Section 2 considers two approaches to relaxing the proportionality restriction. The first approach is to introduce conditional variance dynamics in a multiplicative error specification. The difficulty is that the multiplicative error model constrains the type of conditional variance dynamics that remains consistent with the proportionality restriction. One way to get around this compatibility constraint is to let the variance parameter of the innovation distribution follow an autoregression. A similar approach was taken in Hansen (1994) to model higher order conditional moment (in his case third moment) dynamics. As in Hansen (1994), for this approach we need to specify a flexible non-negative valued distribution with a ‘free’ variance parameter. As shown in Section 2.1 the Gamma distribution, also used in Engle and Gallo (2006) for a multiplicative error model, is a tractable convenient distribution for this purpose.

The second approach is to consider an additive specification. The multiplicative specification can be transformed into an additive specification in logs. Proponents of the multiplicative error model argue against specifying the dynamics in logs (Engle 2002b, p. 429). The log transformation does not apply to non-negative series that may be exactly zero. Even for positive valued series, very small positive values may result in ‘inlier’ problems with very large negative log values. Furthermore if the object of interest is the level of series not its log, we need to specify an analytically ‘convenient’ distribution whose moments of the exponential transformations are tractable.

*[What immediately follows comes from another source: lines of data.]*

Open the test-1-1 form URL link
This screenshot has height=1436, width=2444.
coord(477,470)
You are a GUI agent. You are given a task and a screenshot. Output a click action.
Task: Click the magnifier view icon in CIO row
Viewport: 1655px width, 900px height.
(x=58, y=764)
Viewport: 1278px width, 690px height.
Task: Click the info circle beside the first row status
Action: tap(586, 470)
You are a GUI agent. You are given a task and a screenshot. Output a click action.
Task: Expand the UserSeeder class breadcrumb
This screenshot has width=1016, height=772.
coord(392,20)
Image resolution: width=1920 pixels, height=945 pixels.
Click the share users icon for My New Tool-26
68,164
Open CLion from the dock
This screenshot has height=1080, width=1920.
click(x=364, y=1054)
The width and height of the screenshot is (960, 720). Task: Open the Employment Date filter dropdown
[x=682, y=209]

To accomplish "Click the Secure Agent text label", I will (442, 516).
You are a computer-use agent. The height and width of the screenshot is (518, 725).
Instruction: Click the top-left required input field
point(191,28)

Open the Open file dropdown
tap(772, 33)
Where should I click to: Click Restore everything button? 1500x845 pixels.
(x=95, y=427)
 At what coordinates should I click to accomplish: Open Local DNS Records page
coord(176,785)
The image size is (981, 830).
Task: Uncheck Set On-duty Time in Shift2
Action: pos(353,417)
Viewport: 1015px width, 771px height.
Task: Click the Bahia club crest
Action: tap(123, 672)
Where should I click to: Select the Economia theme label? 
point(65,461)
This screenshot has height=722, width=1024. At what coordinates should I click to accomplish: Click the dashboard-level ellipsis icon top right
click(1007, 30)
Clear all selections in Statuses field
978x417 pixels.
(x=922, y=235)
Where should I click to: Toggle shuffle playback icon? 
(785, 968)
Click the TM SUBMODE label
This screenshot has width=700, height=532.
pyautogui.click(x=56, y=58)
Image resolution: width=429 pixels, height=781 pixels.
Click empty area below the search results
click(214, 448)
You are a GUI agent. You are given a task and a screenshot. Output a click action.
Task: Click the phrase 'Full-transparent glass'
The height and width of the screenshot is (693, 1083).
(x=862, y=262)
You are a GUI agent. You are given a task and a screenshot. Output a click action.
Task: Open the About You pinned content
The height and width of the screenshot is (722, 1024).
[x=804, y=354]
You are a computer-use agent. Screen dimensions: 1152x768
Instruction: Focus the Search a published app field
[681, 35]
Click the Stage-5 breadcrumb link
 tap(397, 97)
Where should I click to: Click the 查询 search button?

Against these objections, however, there are also some important advantages of the log specification (Harvey and Ito 2020). The non-negativity constraint imposes parametric restrictions on the level dynamics and makes it difficult, for example, to include additional exogenous regressors that may not always take positive values. There is no difficulty (in principle) in including such additional exogenous regressors in a log additive specification.

For the purpose of this paper, another important advantage of the log specification is that the conditional variance dynamics can be introduced without being constrained by the proportionality restriction as in the multiplicative model. In order to accommodate zero valued observations, Section 2.2 considers a zero inflated mixture distribution for the innovations together with a log additive specification for the strictly positive part. The dynamics in this model are driven by two independent innovations. One is a binary indicator for the zero or positive value observation that follows a stationary two-state Markov chain. The other is the innovation that determines the size of the positive value outcome in log space. The conditional mean and variance dynamics for the strictly positive part can be specified using any of the widely used specifications.

Section 3 applies the proposed specifications to trade duration data with a large fraction of zero observations. To motivate the need of relaxing the proportionality restriction, Section 3.1 considers an informal but simple diagnostic that indicates that the proportionality restriction may not hold in the data. Section 3.2 compares the empirical fit of the proposed specifications with the standard multiplicative error model. The overall fit as measured by the information criteria favor the proposed specifications over the standard multiplicative error model. Difficulties with formally testing the presence or absence of conditional heteroskedasticity is discussed. As a further check of the appropriateness of the proposed specifications, Section 3 carries out conditional moment restriction tests to assess the adequacy of the proposed conditional mean and variance specifications.

2. Model Specifications

The standard multiplicative error model for a non-negative time series

x_{i}

with autoregressive conditional mean takes the form (Engle 2002a; Engle and Russell 1998)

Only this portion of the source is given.